Challenge: Functional Programming - Understand the Hazards of Using Imperative Code

Link to the challenge:

you need to focus on these 3 lines of code.
Something is wrong here that you are being asked to fix.
Specifically the point of this exercise is to find the

method that has side effects in the program, causing incorrect behaviour.

You must first understand what is meant by “side effects”.
Usually this term is used to mean when someone modified something they are not supposed to modify.
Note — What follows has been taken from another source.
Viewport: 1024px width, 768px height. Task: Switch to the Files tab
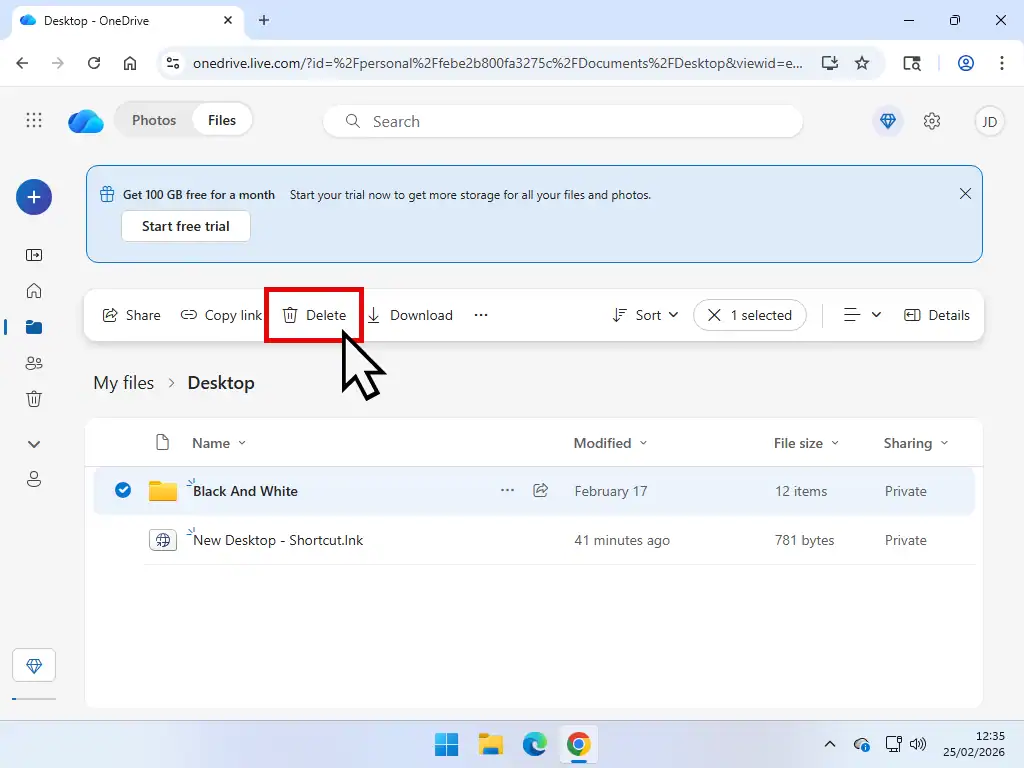click(x=221, y=119)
By my count, in the 3 lines above, there are 2 things being modified.
So take a look, maybe use some console.log statements and see what might be happening that is considered a bad side effect of running these three statements unchanged.

Found it! Went over the lines a couple of times and figured one of the lines looked weird (something to do with the zero indexing) and that did it. Thnx!